Natural Geometries of Urban Form
Why do trusses become thicker when they span longer distances? Why do buildings tend to top out at a particular height? Why do the character of neighborhoods within cities differ when they expand beyond a particular size? While we might not always consider the physical limitations and characteristics of cities and buildings as having fixed rules, this can actually be quite useful way for understanding physical and spatial relationships when building computational models.
Building Blocks
In both the natural world and the simulated world it is useful to think of and define standard building blocks that make up a system. While standard building blocks are made of the same unit, when merged together they can create complex variety. When looking at an elephant, human or a cat in a microscope each is made up of the same fundamental building blocks — cells. Or at an even smaller scale everything in our material world could be modeled as atoms.
In architecture and urban design, defining standard building blocks is useful in creating complexity out of the aggregation of these individual units. A toy model of a building might be made out of standard bricks, or full prefabricated apartment units like the Nagasaki Capsule Tower. In games like Minecraft — standard building blocks might be the cubes. Standard building blocks may also be considered as small as the pixels or 3D voxels that create a model. Embedded in each individual building block might be greater level of complexity. In city simulation games a building block might be an entire building.
In structural or framing simulations, a building block might be the individual wood or steel members. However the rules for how these building blocks go together would define the emergence of different compiled units. Following the typical orthogonal 16" on center rule would produce models quite distinct from models where the length of members are allowed to change or join at varied angles.
Parameters and Natural Geometries
Before the invention of computers the biologist and mathematician D’Arcy Wentworth Thompson looked to math to describe the form and logic of biological systems. The main theme of his book, “On Growth and Form” was that the biologists at the time overemphasized evolution as the key determinant of the form of living organisms, and underemphasized the role of physical laws. He described how some forms are more likely to occur in nature than others regardless of their evolutionary function, while some forms are a complete mathematical impossibility.
His significance in architecture stems from his “theory of transformations” on the simple rules that add to increased variety in biology, showing how mathematical transformations could describe a variety of species. With the emergence of computing, scientists such as Richard Dawkins pushed these ideas forward by writing simple algorithms that varied small parameters in digital creatures to create wide variety of forms in his book, “the Blind Watchmaker”. His book noted how with simple programs, one could create and evolve creature-like forms.

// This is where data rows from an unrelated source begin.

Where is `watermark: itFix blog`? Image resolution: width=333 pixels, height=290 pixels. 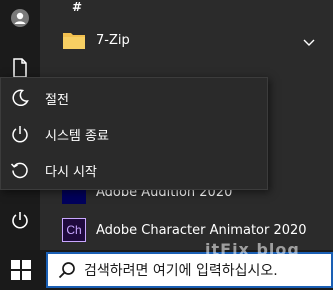
watermark: itFix blog is located at coordinates (252, 250).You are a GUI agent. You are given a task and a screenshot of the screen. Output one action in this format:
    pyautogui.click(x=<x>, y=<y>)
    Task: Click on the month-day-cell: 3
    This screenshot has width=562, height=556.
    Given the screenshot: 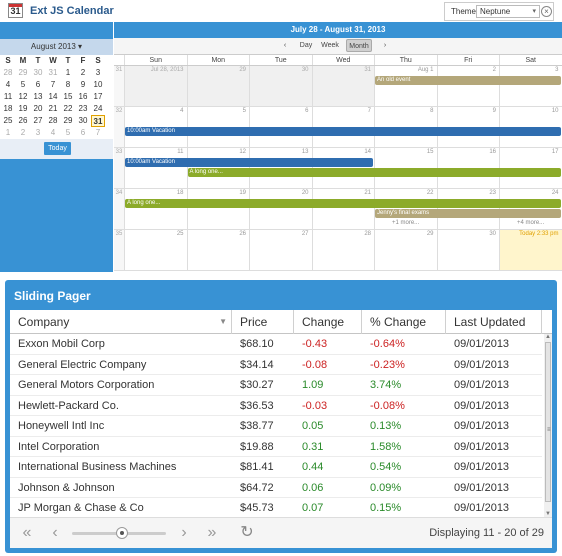 What is the action you would take?
    pyautogui.click(x=530, y=86)
    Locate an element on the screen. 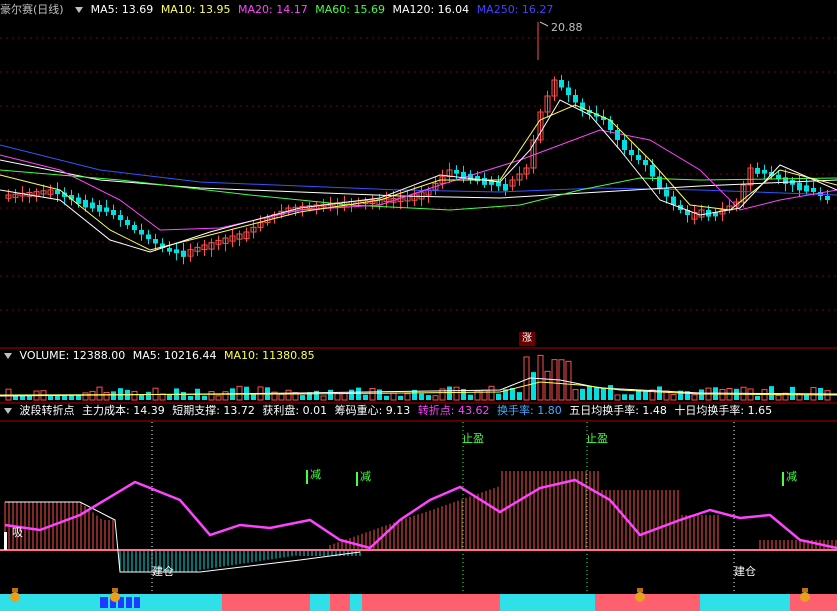 This screenshot has width=837, height=611. peak-pointer is located at coordinates (544, 24).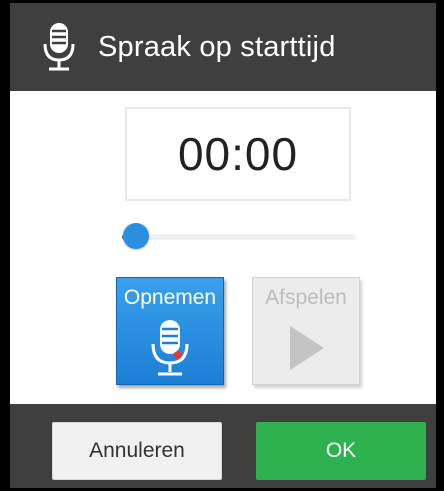 The height and width of the screenshot is (491, 444). I want to click on ok-button: OK, so click(341, 451).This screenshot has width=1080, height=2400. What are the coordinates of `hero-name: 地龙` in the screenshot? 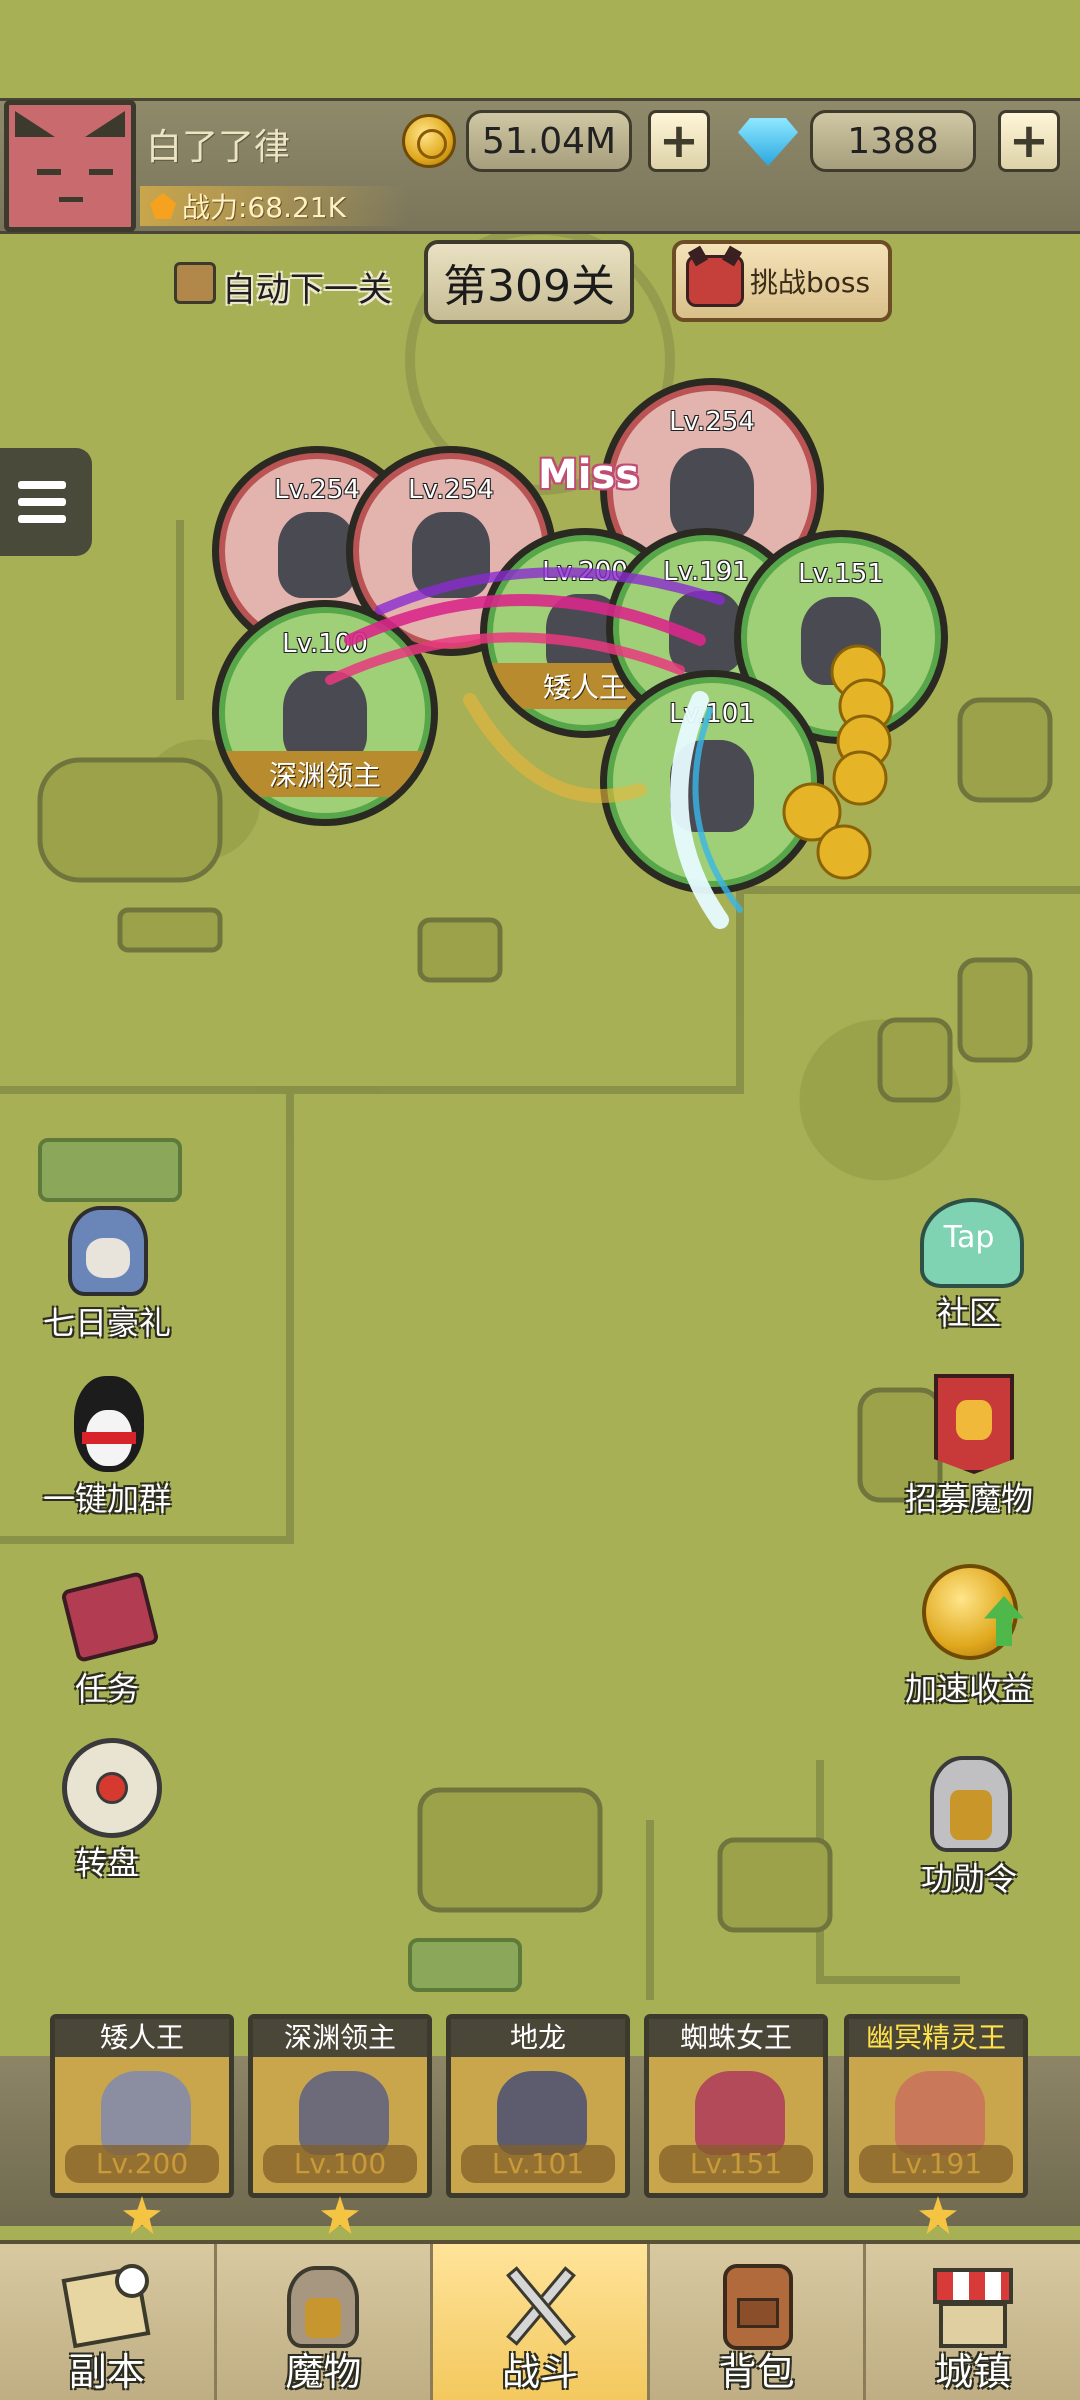 It's located at (538, 2038).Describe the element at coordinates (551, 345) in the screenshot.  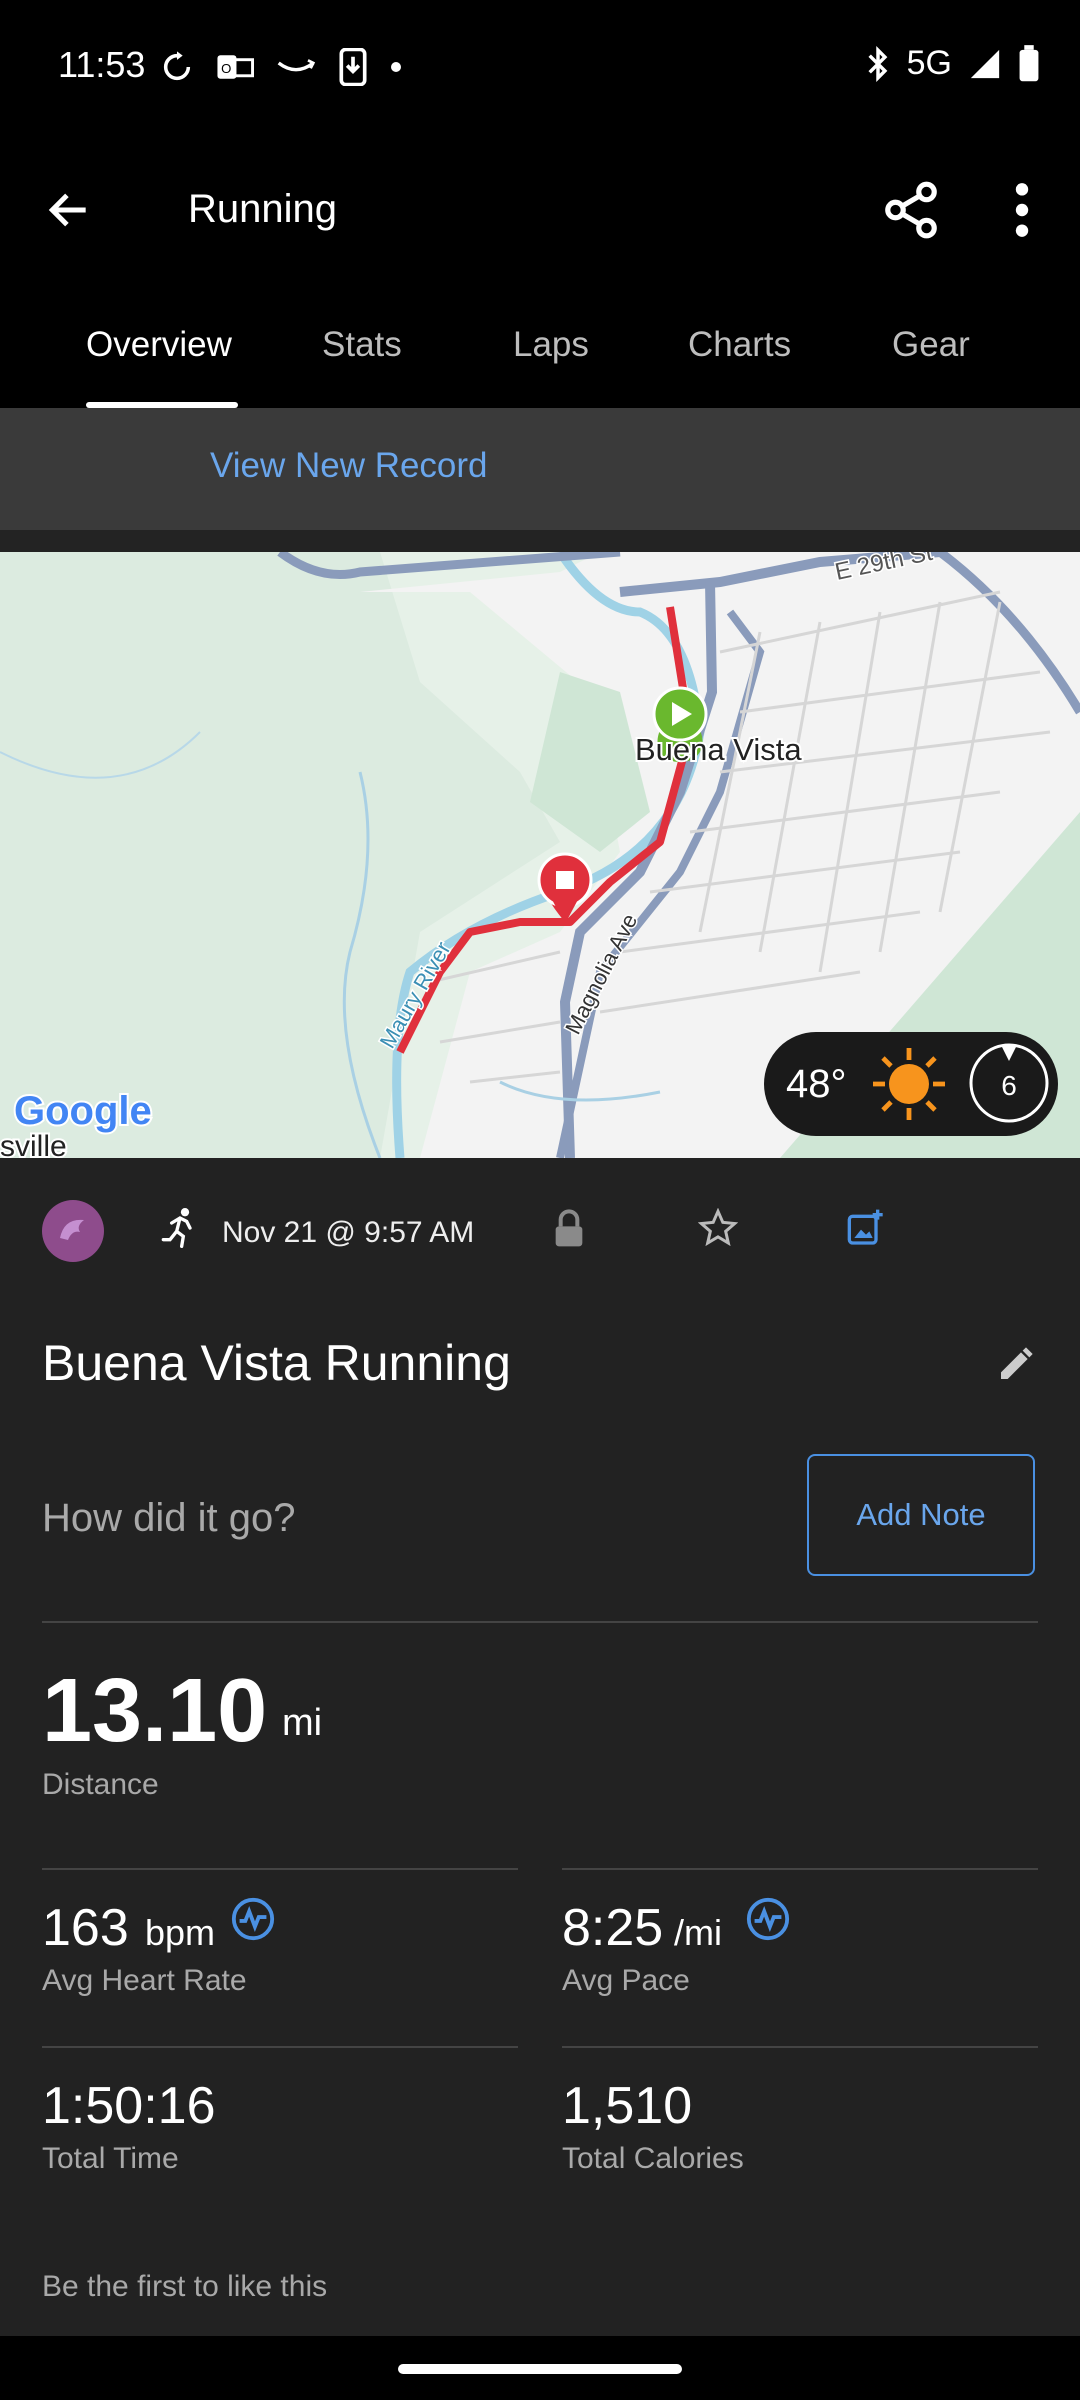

You’re probably already relatively familiar with geometric transformations from the world of design computation and can see how varied parameters create a wide range of varieties in architecture. Take for example the webbed surface below. When adjusting its boundary curves or control points we can imagine the range of varieties that would allow this surface to distinct surfaces and spaces. Many firms have specialized in digital fabrication building tools to create varied parametric forms. Some interesting research and companies to follow: SOFTlab, Carrie McNelly, Nervous System, The Living.
However, finding rules for varied patterns within buildings and urban form is not a new phenomenon. In the 1960s in “A Pattern Language” the architect, Christopher Alexander created incremental, organic, rules to design that influenced the extreme programming movement. Here we can see a set of standard rules that might make up a variety of possible urban forms. A street might vary but has rectilinear buildings that orient around its notes and lengths.
What might we consider the building blocks of a chair? A house? A city? At these varied scales, what might a simulation choose to represent?